++++ EXTRAIT DU TEXTE ++++

La légende de Narcisse n'interdit pas de s'aimer. Au contraire, elle raconte la nécessité, voire l'obligation de se rencontrer. De s'accepter. De faire la paix avec soi plutôt que de rester morcelé. Quand il voit pour la première fois son reflet dans le plan d'eau, Narcisse ne se reconnaît pas : ce reflet est pour lui celui d'un étranger. Curieux ? Au contraire ! Mon expérience dans l'enseignement de la méditation me confirme que la plupart d'entre nous ne se connaissent pas, ignorent leurs ressources, leurs talents, leurs richesses intérieures, leur beauté.

page(s) 14
• Notre drame

Nous avons du mal à nous écouter, à nous respecter, à nous rencontrer, à savoir ce dont nous avons besoin.

page(s) 9
• Aimer : laisser être

[A]imer, c'est accepter de ne plus tout dominer pour laisser être.

page(s) 17
• Être authentiquement et simplement soi

La responsabilité de la transmission spirituelle n'amena jamais Chögyam Trungpa à renier la singularité de sa propre existence et de ses goûts particuliers. La question de la réincarnation, ou plus exactement de la renaissance, lui paraît alors d'une importance bien moins décisive que celle de l'incarnation, c'est-à-dire de la nécessité d'être authentiquement et simplement soi.

Ce mouvement le conduit à refuser toute présentation abstraite ou théorique de l'enseignement du Bouddha pour privilégier une transmission directe et concrète. Le Bouddha n'est pas l'auteur d'une doctrine de plus mais celui qui pointe un état de présence que l'on peut découvrir à chaque moment de sa vie.

page(s) 17
• Revenir dans le présent vivant

[M]éditer c'est revenir dans le présent vivant en s'inscrivant dans « un corps et une âme » et redonner ainsi droit à l'être – comme ce qui est irréductible à du calculable mais doit être éprouvé dans l'ici et maintenant.

page(s) 12
• Être questionnant

Comme il est merveilleux de poser des questions ! En vieillissant, on finit par se faire prendre par tout ce qu'on sait, par tout ce qu'on croit savoir et qu'on entend dire. La méditation a beaucoup à voir avec ce retour à l'expérience de ne pas savoir, d'être questionnant et appelé ainsi au renouveau.

++++ DONNÉES FOURNIES ++++

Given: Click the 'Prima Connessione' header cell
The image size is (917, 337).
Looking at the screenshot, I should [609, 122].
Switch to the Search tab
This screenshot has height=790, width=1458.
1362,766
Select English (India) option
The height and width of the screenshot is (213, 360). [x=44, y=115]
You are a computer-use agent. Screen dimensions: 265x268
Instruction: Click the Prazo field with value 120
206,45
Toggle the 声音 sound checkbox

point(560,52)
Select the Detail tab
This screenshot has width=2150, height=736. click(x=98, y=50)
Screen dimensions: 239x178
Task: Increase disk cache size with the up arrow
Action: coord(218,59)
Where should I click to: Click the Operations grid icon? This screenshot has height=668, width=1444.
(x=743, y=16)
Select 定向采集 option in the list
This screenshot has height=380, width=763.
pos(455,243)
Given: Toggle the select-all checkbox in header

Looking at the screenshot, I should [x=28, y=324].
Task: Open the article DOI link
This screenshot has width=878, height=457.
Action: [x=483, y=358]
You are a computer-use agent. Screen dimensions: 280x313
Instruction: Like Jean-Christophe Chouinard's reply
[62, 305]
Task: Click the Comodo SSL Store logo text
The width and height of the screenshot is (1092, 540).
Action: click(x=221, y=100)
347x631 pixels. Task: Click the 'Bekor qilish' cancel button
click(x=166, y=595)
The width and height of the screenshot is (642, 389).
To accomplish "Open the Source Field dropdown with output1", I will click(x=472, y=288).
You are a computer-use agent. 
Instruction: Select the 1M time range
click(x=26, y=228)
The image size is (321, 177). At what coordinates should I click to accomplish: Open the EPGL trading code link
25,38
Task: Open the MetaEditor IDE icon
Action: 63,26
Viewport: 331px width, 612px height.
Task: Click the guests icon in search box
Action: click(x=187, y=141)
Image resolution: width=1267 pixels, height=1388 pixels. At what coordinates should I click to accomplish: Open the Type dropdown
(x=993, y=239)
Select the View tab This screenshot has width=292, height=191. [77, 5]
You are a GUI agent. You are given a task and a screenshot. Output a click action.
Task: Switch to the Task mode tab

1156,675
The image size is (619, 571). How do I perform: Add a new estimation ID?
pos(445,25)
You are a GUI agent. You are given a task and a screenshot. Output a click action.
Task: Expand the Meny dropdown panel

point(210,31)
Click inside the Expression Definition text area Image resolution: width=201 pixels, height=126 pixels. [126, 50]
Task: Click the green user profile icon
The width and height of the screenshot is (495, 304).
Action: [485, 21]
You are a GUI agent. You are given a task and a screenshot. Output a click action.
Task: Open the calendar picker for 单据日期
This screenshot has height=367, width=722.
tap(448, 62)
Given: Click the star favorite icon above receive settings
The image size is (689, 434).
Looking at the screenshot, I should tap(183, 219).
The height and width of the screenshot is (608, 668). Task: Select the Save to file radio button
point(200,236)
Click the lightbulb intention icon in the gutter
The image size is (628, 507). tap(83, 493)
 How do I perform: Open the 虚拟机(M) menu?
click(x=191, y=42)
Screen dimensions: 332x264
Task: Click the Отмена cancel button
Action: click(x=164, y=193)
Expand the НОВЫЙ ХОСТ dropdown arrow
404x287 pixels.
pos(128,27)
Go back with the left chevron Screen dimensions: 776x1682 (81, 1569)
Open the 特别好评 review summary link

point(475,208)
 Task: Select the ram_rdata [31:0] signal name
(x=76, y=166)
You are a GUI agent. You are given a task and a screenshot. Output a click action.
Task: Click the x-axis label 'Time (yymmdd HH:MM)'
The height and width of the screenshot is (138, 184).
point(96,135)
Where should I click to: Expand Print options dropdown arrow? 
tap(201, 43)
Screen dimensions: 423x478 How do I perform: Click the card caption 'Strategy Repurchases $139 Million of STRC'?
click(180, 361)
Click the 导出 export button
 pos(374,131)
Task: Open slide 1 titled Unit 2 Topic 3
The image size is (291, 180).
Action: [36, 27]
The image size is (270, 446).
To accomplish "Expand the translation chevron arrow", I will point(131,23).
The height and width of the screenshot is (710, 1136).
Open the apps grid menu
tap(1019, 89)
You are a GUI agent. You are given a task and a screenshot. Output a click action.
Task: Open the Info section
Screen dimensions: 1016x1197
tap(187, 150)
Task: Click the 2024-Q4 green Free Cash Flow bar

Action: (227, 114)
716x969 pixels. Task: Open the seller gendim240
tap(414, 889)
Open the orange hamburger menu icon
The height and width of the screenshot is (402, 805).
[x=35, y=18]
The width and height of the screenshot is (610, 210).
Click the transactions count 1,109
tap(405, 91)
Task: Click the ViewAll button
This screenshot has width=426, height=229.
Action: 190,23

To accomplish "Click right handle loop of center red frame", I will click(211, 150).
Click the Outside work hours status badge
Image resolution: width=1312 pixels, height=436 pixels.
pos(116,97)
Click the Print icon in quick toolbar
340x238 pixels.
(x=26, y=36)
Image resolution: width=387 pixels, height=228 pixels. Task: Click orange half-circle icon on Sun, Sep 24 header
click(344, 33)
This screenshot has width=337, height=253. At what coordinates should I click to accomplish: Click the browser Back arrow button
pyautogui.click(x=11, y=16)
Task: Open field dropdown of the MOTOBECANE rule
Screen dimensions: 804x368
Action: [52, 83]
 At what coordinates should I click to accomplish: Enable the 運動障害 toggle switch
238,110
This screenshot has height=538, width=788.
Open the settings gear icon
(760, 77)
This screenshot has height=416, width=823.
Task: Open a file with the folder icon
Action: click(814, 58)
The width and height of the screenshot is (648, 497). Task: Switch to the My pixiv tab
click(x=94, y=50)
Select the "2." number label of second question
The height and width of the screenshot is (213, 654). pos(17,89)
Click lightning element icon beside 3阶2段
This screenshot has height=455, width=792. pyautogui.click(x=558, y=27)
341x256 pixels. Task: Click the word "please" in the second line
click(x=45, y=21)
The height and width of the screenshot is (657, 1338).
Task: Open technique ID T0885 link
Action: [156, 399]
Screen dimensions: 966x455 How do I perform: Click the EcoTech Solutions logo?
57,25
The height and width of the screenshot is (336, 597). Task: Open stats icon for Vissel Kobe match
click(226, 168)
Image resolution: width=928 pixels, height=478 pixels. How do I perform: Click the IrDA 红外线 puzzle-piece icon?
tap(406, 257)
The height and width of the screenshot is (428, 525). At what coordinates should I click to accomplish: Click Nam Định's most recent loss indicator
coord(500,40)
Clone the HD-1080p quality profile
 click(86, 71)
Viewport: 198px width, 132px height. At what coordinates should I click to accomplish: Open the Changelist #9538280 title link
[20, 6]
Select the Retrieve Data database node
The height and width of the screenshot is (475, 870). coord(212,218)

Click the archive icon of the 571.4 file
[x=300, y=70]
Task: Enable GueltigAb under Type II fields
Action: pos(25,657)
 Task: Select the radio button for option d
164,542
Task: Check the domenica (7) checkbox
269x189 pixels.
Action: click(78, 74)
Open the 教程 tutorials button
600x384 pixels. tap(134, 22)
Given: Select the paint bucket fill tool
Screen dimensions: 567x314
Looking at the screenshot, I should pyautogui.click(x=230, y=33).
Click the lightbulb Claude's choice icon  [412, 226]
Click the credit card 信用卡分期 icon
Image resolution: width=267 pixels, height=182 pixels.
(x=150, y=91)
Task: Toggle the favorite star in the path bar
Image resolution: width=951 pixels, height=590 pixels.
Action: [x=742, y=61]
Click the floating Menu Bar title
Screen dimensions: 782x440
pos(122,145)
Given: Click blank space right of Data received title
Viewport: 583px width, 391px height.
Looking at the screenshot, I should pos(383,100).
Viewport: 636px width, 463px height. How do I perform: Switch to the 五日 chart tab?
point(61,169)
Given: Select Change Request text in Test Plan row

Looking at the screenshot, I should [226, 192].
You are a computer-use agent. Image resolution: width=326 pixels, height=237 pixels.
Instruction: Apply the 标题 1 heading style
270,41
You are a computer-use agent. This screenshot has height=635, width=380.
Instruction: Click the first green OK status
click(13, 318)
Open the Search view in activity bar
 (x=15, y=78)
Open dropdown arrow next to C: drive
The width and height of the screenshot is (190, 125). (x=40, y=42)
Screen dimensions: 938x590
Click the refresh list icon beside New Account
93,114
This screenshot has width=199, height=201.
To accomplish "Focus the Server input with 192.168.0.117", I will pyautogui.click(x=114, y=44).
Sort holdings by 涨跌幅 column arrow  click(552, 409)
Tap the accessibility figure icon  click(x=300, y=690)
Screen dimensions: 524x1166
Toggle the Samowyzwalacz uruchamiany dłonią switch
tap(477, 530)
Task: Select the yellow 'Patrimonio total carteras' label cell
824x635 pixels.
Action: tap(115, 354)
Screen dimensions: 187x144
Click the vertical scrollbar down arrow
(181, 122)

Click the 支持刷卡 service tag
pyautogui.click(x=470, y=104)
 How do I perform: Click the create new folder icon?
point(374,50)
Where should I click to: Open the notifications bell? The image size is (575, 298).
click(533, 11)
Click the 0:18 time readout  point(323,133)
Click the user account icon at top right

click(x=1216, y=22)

++++

## TÂCHES À RÉALISER
**1)** Répondez à ces questions sur le texte consacré à la méditation :
(a) Pour qui Narcisse prend-il son reflet la première fois qu'il le voit dans le plan d'eau ?
(b) Quel type de présentation de l'enseignement du Bouddha Chögyam Trungpa refuse-t-il ?
(c) À quelle expérience la méditation est-elle liée dans la partie intitulée « Être questionnant » ?
**2)** Écrivez la suite du texte consacré à la méditation, à partir de l'endroit où il s'arrête.

## RÉPONSES RÉDIGÉES
**1)**
(a) Narcisse prend son reflet pour celui d'un étranger, car il ne se reconnaît pas.
(b) Chögyam Trungpa refuse toute présentation abstraite ou théorique de cet enseignement et lui préfère une transmission directe et concrète.
(c) La méditation est liée au retour à l'expérience de ne pas savoir, d'être questionnant et appelé ainsi au renouveau.

**2)**
page(s) 7
• Deux aspects de la vulnérabilité

La vulnérabilité n'est pas aussi effrayante que nous le croyons. Au contraire. Mais il faut distinguer deux aspects de la vulnérabilité. La première nous laisse sans la moindre ressource. Nous sommes à la merci de tout. Terrassé à la moindre bourrasque. Sans aucun appui.

La seconde, en revanche, est pure richesse. Elle témoigne de notre capacité à ne pas avoir besoin d'avoir toujours raison, à ne pas avoir besoin d'être toujours en sécurité et donc à pouvoir accueillir le vent comme la pluie. […]

Cette vulnérabilité nous garde du fanatisme qui partout s'impose. Elle pense sa propre limite. Elle accepte de ne pas tout pouvoir. De ne pas tout savoir. Elle a le visage de la pudeur qui nous accorde à l'essentiel – sans chercher à le cerner, à le capturer ou à le posséder.

Elle est ainsi le socle de toute éthique possible.

Il faut lui donner droit. Voulons-nous devenir les fonctionnaires de la dictature de l'utilité, insensibles, seulement soucieux des règlements et des usages, obsédés par le souci de n'être jamais pris en défaut, de ne prendre aucun risque, de garder toujours une contenance, ou sommes-nous prêts à accepter la vulnérabilité de notre être et la tendresse du monde ?

page(s) 10-11
• Métamorphose

Narcisse est le récit de la transformation d’un être en fleur. Et c’est précisément parce qu’il est l’être absolument innocent, l’être qui refuse l’illusion, le mensonge, le leurre, qu’il se métamorphose.

page(s) 36
• Plus séparés

[D]ans l'amour, nous avons le sentiment profond de n'être plus séparés de ceux que nous aimons.

page(s) 19
• La discipline d'attention

Sakyamuni devint le Bouddha non par une révélation divine quelconque, mais par [son] engagement à suivre une discipline d'attention à son expérience telle qu'elle est.